Interrogato dal commissario e dal questore, l’uomo della Volvo,
che si era spontaneamente recato al posto di polizia per testimoniare, viene
trattenuto in carcere in attesa che si faccia chiarezza sull’omicidio del
capostazione di Monterosso.
Un treno fermo a poche
centinaia di metri dalla stazione. Un semaforo che rimane rosso per oltre mezz’ora.
Il capotreno chiede all’uomo della Volvo, che si trova a passare per caso, di
recarsi alla vicina stazione per verificare le ragioni dell’inspiegabile
prolungarsi del semaforo rosso.
L’uomo della Volvo riferisce al presunto capostazione quanto gli
era stato chiesto dal capotreno e riprende la sua corsa verso casa per un’altra
strada. Tutto qui.
Quando finalmente la sua posizione viene definitivamente chiarita,
l’uomo della Volvo esce dal carcere ed incontra padre Cricco, un volto noto. Ha
un attimo di esitazione. Quel volto è quello del presunto capostazione. Dunque
il vero assassino è il prete. Vorrebbe tornare indietro per smascherare padre
Cricco. Ci ripensa e preferisce tacere per non rimettersi nei guai.
Questo episodio fa parte della trama narrativa del romanzo Una
storia semplice di Leonardo Sciascia in cui l’autore manifesta tutta la sua amarezza
per i tanti buchi della Giustizia e per le inadeguatezze dello Stato, che
spesso inducono i cittadini a scegliere la via del disimpegno.

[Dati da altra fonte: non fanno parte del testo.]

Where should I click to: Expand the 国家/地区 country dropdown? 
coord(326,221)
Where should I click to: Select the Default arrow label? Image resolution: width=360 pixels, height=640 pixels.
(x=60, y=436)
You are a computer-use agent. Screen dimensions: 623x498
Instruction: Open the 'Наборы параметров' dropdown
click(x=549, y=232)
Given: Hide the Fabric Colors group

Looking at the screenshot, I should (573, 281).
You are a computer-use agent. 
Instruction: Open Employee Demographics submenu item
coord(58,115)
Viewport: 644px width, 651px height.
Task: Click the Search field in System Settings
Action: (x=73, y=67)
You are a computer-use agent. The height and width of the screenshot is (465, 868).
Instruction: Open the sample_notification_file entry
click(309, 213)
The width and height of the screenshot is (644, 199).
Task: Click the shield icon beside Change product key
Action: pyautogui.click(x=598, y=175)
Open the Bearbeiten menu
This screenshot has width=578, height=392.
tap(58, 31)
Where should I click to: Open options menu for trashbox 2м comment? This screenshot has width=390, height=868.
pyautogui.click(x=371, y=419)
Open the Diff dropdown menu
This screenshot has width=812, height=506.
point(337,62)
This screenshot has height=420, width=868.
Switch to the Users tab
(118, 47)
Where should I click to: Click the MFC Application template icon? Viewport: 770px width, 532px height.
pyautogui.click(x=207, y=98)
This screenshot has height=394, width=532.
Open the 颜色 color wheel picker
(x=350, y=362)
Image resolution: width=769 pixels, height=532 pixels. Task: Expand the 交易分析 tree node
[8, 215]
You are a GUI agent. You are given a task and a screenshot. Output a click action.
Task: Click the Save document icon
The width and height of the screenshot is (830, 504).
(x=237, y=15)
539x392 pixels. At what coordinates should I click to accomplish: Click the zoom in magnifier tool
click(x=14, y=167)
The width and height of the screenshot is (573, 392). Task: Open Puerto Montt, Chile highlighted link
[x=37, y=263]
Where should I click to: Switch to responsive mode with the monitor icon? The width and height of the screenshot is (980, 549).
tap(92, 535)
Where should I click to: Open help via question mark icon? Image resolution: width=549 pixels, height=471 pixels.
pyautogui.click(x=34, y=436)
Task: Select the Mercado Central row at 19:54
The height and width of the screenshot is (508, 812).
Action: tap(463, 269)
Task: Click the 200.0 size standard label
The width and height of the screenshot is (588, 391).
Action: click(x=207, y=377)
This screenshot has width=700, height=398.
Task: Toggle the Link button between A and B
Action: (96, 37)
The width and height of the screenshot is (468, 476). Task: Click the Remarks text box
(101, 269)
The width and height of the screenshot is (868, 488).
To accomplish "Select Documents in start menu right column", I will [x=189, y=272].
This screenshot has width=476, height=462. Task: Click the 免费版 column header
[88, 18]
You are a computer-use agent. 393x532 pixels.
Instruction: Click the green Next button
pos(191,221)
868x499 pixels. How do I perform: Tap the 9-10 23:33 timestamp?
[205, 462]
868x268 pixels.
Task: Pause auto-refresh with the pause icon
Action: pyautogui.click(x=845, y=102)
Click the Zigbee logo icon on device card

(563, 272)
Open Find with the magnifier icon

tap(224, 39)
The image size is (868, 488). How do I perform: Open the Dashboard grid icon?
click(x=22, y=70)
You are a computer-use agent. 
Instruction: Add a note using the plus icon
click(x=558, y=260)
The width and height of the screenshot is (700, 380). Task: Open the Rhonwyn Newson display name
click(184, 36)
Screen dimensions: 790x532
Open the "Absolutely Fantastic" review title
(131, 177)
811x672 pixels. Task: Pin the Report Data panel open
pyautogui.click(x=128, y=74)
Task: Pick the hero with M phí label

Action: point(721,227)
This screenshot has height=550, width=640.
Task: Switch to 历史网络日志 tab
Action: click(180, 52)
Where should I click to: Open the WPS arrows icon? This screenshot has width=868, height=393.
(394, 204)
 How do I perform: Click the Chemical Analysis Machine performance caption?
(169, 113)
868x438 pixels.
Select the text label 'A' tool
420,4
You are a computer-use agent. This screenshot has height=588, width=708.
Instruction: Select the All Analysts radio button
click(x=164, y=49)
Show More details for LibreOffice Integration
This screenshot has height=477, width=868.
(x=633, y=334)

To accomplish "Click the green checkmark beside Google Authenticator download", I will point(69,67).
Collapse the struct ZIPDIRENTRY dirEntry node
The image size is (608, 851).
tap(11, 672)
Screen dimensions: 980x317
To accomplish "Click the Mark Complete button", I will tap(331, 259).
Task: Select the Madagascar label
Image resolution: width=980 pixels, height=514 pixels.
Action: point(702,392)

Il quadro che l’autore fornisce sulla funzionalità degli apparati
statali in Sicilia è allarmante: il commissario è coinvolto con le cosche
mafiose, il procuratore della Repubblica è un perfetto idiota, padre Cricco è
un assassino.
Al professor Franzò, alter ego di Sciascia, non rimane che
pronunciare questa amara considerazione: in Sicilia non è la speranza l’ultima
a morire, ma è il morire l’ultima speranza.